Understanding Brain Function
Since the "neuroscience revolution" beginning in the 1970s (including radical advances in scanning technology that allowed researchers to study living brains at work), we now know that all areas of the brain are "plastic"—capable of reorganizing themselves, growing new cells and neural networks, and making other areas obsolete in response to experience. Neuroplasticity has two sides, which psychiatrist and researcher Norman Doidge, author of The Brain That Changes Itself, calls the "plastic paradox." Experience and environment produce changes in the brain, for better and for worse, promoting stubborn, frustrating patterns of behavior that result in many of the symptoms our clients bring into therapy. Because of Carrie's neuroplasticity as a youngster, her brain had wired itself in ways that had become rigid, fixed, and, despite her best intentions as an adult, resistant to change. She needed to develop new patterns of response, which could become as automatic and comfortable as the patterns she'd developed in childhood.
Despite the growing interest in neuroplasticity generated by leaders in the field like Doidge, Daniel Siegel, and Jeffrey Schwartz, we still have no sure way of knowing which therapeutic interventions may be able to change the brain, but knowledge of the principles of neuroplasticity is a promising avenue for therapists eager to help clients who can't benefit fully from traditional talking cures. Even before the advent of neuroscience research and brainscan technology, Sensorimotor Psychotherapy, a body-centered talk therapy developed by Pat Ogden, had started using techniques that dovetail with what we now know about the qualities of neuroplasticity.
The first principle of neuroplasticity that's helpful in a therapeutic context, articulated by Schwartz and Sharon Begley in their 2002 book, The Mind and the Brain, is that neuroplasticity is "induced by changes [emphasis added] in the amount [and kind] of sensory stimulation reaching the brain." This means, simply and obviously, that repetition of old, habitual thoughts, feelings, body sensations, and movements won't change the brain, but will only reinforce established neural networks and behaviors. To change the brain, something new has to happen: we must interrupt and inhibit rigid patterns, and experiment with new kinds and amounts of sensory stimulation.
The second principle is that neuroplasticity requires focused attention and direction. As the pioneering French psychologist Pierre Janet pointed out a century ago, the sensory information available to us at any given moment far exceeds our capacity for conscious awareness. Much of the information that reaches our sensory organs doesn't register in our minds. What's registered automatically, without conscious intention, is determined by the intensity and repetition of a signal, its novelty or familiarity, our own internal state at the moment, and our histories. Without conscious awareness, we typically engage well-established neural pathways just by our routine focus of attention.
Carrie's procedurally learned focus was to "signs of danger" evidenced in her husband's body language, tone of voice, or level of tension. Watching him through the narrow lens of this childhood telescope deprived her of other information that might have been reassuring: his old friends rolling their eyes in amusement at the outrageousness of his behavior, how hard he tried to control his irritability, the look of discouragement after an outburst. His acts of apology (gifts or a helping hand with some chore) never registered on her radar screen.

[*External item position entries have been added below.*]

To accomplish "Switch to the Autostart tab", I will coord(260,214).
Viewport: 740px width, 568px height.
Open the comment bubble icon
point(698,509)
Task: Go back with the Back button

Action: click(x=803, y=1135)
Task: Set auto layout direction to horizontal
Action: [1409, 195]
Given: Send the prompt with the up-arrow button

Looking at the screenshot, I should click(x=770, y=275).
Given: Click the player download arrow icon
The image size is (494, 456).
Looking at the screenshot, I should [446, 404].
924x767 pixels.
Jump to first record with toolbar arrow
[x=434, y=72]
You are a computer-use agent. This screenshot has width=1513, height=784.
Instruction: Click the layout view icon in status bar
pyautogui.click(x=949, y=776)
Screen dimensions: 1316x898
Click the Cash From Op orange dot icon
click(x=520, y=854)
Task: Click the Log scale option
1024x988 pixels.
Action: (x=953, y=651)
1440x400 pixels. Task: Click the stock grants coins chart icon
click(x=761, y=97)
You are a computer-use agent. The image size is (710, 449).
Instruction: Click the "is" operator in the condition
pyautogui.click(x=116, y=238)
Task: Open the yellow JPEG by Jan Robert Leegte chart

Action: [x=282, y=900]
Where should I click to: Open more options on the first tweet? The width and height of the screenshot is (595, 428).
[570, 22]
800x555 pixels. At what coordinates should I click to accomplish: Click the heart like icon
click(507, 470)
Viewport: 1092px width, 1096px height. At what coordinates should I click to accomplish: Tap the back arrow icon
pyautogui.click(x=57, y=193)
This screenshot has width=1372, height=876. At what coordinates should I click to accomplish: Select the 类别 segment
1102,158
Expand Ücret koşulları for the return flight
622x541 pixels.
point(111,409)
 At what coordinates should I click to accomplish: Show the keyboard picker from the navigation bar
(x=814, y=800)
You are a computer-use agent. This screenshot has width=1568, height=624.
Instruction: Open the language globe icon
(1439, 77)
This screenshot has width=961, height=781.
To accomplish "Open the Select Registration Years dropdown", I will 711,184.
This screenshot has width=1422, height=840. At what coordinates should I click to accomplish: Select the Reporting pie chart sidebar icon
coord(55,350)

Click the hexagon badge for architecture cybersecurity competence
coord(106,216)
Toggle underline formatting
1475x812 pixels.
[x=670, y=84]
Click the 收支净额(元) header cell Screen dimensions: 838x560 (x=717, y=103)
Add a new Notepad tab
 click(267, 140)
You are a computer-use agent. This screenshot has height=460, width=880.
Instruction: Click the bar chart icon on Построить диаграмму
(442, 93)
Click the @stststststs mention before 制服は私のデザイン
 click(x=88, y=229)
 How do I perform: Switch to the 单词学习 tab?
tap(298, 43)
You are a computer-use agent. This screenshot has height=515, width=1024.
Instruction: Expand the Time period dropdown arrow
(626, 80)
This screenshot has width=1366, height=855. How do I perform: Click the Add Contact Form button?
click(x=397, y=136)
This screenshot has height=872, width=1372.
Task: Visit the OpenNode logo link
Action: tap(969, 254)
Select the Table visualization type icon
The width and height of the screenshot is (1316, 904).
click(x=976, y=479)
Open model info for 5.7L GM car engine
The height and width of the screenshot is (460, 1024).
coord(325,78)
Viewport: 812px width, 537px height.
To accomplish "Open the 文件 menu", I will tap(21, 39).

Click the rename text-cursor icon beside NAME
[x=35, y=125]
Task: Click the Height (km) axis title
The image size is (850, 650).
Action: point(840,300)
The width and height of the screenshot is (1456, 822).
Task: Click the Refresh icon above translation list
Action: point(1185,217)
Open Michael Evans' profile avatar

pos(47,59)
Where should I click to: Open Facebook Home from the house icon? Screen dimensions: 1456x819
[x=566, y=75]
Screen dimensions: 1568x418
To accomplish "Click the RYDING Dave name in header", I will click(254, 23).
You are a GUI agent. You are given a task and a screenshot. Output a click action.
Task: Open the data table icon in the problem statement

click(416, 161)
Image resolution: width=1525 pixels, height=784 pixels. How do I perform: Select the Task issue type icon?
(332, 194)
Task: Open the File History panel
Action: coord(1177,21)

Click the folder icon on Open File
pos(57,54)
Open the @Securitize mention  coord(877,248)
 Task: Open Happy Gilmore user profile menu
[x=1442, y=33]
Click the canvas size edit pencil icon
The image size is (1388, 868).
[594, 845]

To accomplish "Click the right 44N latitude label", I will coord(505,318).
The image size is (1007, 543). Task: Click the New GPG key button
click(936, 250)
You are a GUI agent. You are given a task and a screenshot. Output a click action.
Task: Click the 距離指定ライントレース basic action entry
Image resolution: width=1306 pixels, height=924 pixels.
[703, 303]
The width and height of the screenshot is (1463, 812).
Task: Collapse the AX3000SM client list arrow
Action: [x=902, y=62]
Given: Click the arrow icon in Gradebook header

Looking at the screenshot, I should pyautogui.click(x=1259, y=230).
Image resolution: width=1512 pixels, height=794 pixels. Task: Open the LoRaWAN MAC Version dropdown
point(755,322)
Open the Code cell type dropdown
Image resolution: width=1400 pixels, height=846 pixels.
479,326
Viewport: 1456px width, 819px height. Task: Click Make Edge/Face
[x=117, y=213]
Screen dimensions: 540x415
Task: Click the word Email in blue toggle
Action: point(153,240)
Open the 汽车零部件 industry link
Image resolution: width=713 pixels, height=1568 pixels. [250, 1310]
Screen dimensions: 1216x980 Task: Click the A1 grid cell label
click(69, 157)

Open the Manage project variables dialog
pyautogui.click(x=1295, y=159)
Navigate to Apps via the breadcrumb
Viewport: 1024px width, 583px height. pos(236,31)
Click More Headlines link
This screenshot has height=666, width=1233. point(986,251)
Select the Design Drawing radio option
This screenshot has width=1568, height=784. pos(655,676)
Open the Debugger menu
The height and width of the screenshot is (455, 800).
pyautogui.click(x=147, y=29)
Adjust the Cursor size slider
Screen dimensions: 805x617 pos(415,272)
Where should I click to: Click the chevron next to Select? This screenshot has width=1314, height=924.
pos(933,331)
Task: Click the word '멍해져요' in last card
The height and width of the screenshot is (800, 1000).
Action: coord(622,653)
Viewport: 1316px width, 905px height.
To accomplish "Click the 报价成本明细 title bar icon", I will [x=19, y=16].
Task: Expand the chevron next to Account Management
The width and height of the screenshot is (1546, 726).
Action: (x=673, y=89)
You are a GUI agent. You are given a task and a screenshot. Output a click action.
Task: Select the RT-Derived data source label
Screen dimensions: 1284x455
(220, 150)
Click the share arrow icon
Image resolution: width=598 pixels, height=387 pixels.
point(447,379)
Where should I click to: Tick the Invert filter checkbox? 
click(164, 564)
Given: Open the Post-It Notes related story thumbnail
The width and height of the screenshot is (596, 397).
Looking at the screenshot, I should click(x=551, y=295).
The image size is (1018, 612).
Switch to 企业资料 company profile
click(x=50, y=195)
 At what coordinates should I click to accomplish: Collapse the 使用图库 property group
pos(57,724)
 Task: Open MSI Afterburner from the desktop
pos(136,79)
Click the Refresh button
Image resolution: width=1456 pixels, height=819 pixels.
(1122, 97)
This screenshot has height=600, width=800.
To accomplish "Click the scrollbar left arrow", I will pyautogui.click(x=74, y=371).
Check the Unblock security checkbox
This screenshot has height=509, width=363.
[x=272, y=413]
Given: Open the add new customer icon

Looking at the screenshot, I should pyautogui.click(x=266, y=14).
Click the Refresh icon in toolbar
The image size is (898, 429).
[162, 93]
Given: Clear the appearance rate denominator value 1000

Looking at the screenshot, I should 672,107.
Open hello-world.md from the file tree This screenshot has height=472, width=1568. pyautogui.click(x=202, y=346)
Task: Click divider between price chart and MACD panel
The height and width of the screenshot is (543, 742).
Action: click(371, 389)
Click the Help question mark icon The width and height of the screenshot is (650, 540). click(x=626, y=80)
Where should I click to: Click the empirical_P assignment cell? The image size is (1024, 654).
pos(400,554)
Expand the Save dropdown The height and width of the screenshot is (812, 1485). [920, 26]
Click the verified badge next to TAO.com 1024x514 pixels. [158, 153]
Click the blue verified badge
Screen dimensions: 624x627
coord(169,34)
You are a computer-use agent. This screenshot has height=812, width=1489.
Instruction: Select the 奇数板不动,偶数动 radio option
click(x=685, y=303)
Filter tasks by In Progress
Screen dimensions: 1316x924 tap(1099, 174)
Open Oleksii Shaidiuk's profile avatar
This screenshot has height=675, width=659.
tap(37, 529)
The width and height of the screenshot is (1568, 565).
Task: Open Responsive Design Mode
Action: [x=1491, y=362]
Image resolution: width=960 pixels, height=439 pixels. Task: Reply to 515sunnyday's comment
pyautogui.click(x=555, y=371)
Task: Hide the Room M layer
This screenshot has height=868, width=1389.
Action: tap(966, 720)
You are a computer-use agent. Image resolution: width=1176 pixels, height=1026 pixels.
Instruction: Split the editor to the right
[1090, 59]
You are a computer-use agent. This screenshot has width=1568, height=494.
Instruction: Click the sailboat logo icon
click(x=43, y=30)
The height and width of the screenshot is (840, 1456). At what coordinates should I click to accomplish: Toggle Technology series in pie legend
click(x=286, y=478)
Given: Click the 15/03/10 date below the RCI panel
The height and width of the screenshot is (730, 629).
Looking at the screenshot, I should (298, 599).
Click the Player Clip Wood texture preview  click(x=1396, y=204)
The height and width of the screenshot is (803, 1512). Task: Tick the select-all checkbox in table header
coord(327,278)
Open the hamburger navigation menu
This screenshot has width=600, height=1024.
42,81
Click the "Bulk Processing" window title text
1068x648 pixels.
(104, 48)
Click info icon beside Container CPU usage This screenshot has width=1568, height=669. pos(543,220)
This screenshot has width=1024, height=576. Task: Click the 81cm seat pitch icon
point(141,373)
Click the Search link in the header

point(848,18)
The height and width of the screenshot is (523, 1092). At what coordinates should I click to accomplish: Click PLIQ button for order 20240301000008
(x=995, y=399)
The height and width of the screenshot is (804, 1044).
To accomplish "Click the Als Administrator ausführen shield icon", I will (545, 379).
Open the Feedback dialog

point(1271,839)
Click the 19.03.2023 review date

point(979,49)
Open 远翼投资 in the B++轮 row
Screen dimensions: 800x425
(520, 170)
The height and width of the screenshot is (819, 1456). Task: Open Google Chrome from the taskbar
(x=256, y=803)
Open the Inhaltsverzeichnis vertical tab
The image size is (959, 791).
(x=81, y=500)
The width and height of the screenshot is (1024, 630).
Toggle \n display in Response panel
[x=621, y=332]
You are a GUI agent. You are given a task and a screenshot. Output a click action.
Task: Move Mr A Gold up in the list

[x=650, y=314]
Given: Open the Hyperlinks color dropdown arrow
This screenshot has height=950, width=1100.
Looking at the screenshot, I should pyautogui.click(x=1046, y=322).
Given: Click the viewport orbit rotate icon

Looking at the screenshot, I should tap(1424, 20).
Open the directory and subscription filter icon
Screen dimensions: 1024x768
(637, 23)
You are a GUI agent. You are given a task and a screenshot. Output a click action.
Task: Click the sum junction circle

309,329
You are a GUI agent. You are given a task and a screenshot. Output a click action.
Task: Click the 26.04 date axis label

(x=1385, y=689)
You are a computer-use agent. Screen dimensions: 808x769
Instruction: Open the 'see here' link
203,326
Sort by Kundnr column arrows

When we consciously select the object(s) of our attention, it's believed that we can stimulate neuronal firing in the areas we wish to restructure. We help the brain retain the new learning by heightening awareness of and sustaining attention to the new stimulus. According to Richard Davidson, director of the Laboratory for Affective Neuroscience at the University of Wisconsin, Madison, "In some ways, attentional training can be thought of as the gateway to neuroplasticity." In other words, we can take advantage of attention's role in neuroplasticity by teaching our clients how to focus on new stimuli they normally might not notice, and consciously keep their attention there.
Third and perhaps most important, neuroplastic change requires the conscious inhibition of old responses, coupled with intentional repetition of new, more adaptive responses. Carrie's instinct was to use therapy sessions to tell story after story about her husband's rages and their effect on her. At times, she was angry at him; at times, she was ashamed of herself for being so affected and desperate to find a way to make him stop. These were understandable but "old" responses, which didn't offer her any new options; they reflected her brain's past neuroplasticity, yet failed to capitalize on her brain's present capacities. However, our clients can, with our help, become conscious, intentional participants in changing their own brains.